Patel, Milap S. DO*,†; Barbosa, Mauricio P. MD; Kadakia, Anish R. MD*,†

Techniques in Foot & Ankle Surgery: September 2017 - Volume 16 - Issue 3 - p 124–135
doi: 10.1097/BTF.0000000000000166
Special Focus: Soft Tissue Reconstruction in the Foot and Ankle

Failure of the spring ligament is a known pathologic process in the setting of adult acquired flatfoot deformity (AAFD). Many surgical techniques have been described to correct the deformity associated with adult acquired flatfoot deformity; however, there are limited techniques available to reconstruct the spring ligament. The goal of spring ligament reconstruction is to restore the primary ligamentous stabilizer of the talonavicular joint and restore the stability of the hindfoot without creating secondary deformity and hindfoot rigidity. Stage IV flatfoot deformity may result in ankle valgus that places asymmetric stress on the tibiotalar joint that is ideally treated with a secondary reconstruction to avoid ankle arthrodesis or arthroplasty. Despite involving the tibiospring and deep deltoid in the Deltoid reconstruction, restoration of the normal tibiotalar relationship has proven difficult, particularly in the setting of hindfoot arthrodesis, where increased stress on the medial collateral ligament complex worsens the deformity. Spring ligament reconstruction is an evolving technique and we describe a reproducible technique with promising early clinical results.

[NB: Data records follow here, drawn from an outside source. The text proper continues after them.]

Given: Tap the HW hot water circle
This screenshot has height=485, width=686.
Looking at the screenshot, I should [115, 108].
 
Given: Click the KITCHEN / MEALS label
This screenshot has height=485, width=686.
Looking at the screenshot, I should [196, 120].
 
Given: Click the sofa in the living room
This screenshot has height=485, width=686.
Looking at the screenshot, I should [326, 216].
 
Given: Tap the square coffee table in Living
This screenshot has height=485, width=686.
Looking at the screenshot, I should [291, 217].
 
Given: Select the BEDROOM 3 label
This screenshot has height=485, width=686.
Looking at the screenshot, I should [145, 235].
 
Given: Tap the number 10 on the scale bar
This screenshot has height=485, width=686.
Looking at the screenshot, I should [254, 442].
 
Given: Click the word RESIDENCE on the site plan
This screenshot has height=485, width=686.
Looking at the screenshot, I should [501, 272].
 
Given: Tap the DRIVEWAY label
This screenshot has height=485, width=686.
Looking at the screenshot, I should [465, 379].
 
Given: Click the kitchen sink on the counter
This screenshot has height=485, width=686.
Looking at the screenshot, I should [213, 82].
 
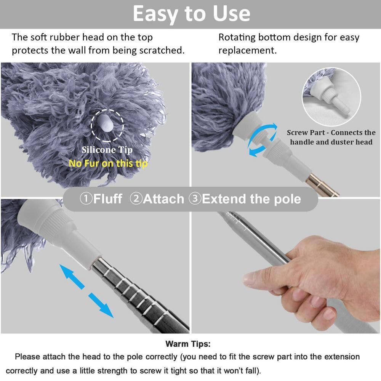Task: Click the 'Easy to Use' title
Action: click(191, 14)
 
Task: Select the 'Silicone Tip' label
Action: click(107, 150)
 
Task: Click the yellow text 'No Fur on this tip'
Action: click(108, 163)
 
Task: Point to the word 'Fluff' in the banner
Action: click(108, 199)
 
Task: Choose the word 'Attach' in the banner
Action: click(163, 199)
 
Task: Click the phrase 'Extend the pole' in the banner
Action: click(251, 199)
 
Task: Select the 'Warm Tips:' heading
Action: click(187, 344)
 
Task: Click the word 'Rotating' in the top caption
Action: click(237, 37)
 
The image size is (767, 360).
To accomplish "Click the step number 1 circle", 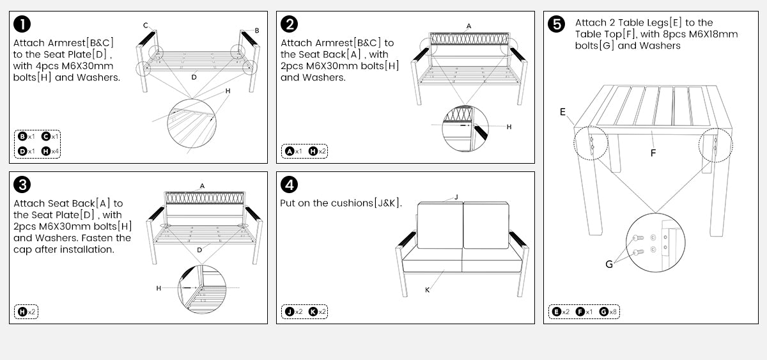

Level of Evidence: Diagnostic Level IV. See Instructions for Authors for a complete description of levels of evidence.

*Feinberg School of Medicine, Northwestern University

Department of Orthopedic Surgery, Northwestern Memorial Hospital, Chicago, IL

Albert Einstein Hospital, Clinical Orthobone, Sao Paulo, Brasil

A.R.K. or an immediate family member has received royalties from Acumed and Biomedical Enterprises; is a member of a speakers’ bureau or has made paid presentations on behalf of Acumed and Depuy Synthes; serves as a paid consultant to or is an employee of Acumed, Biomedical Enterprises, Celling Biosciences, and Arthrex; has received research or institutional support from Acumed amd Depuy Synthes; and serves as a board member, owner, officer or committee member of the American Academy of Orthopaedic Surgeons and the American Orthopaedic Foot and Ankle Society. The remaining authors declare no conflict of interest.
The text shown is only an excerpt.